Let me give you the good news about P2P sites…everybody can play! Let me give you the bad news…everybody can play. What these P2P sites allow you to do is pay a monthly or yearly fee and audition for voice over jobs. What this means is that people have to take some initiative if they want to succeed; and the problem is that there are a lot of lazy people on these sites. This can include people who don’t learn how to produce good quality audio, therefore, they submit auditions that can’t compete with the others. Also, it could include people who just don’t audition at all. They’re sitting there, waiting for someone to come across their profile and say, “Hey! Here’s someone who’s brand new to voice overs, with no demos for me to hear and they haven’t submitted an audition for the job I just posted. This is who I’m looking for!”

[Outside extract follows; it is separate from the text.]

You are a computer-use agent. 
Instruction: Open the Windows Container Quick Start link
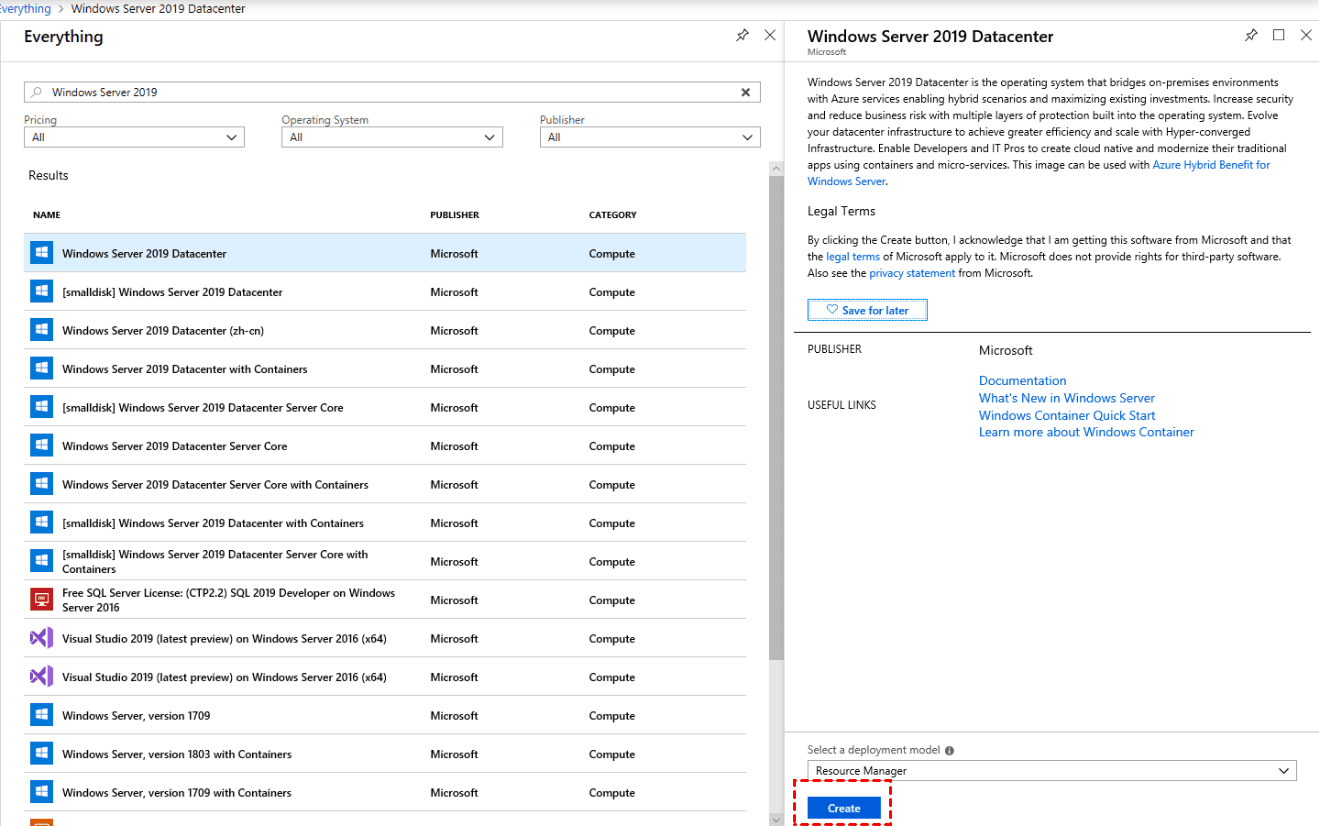[x=1066, y=415]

Truthfully, it’s easy to spot those people when they write reviews. I’m simply telling you not to get discouraged when you find complaints on the internet from people saying, “I was on ______ website for a year and didn’t book anything.” Here’s what I take from a review like that…nothing. What did they do for a year? How many auditions did they submit per week? Me personally, I usually submit, at the very minimum, 15 auditions a day, and that’s usually when I have other client work to get done. When I don’t have other client work, I submit as much as 30 or more in a day. However, I have talked to people who have sounded very angry at these websites and their sob story to me was, “I do 2-3 auditions per day and still haven’t booked anything!”
The Big Secret
Here’s the big secret, if you want this to be your living, start treating it like it is now. I’m not telling you to quit your day job. In fact, that’s the last thing I’m telling you to do. And I’m certainly not telling you to spend a lot of time away from your family, but on a part time basis, if you could take an hour at night, spending half the time learning about producing good quality audio and the other half auditioning, you’ll be well on your way!
The Hardest Part
The part that’s hardest for the people getting started, is just the fear of the unknown. I really think that’s the main reason people don’t push as hard as they can. I don’t think they’re afraid of hard work, I just think they’re afraid that they might fail because this is something new, therefore, they don’t do what they’re capable of doing. My first job was booked three months after I started, from my 244th audition…and I almost quit two weeks before. What would things be like if I hadn’t decided to stick it out a little while longer? Here’s a question for you. If someone had told me that I would book a job on my 244th audition, how fast would I have gotten there? One, maybe two, weeks? I can tell you this, it would’ve been a lot shorter than three months.
The Best Advice?
Put in the time and hard work and, most importantly, don’t quit! You never know when that next audition is going to book the job.
If I had to pick one…
Truthfully, I think the main difference is customer service and methods of payment, which overall, I believe Voices.com is the way to go. I’ve rarely had experiences with any company that seems to work so hard to provide good customer service. Plus, Voices.com’s escrow service, called SurePay, is an added bonus. Nothing like having the guarantee of payment from your clients.
Again, the most important part is, once you pick, get to work!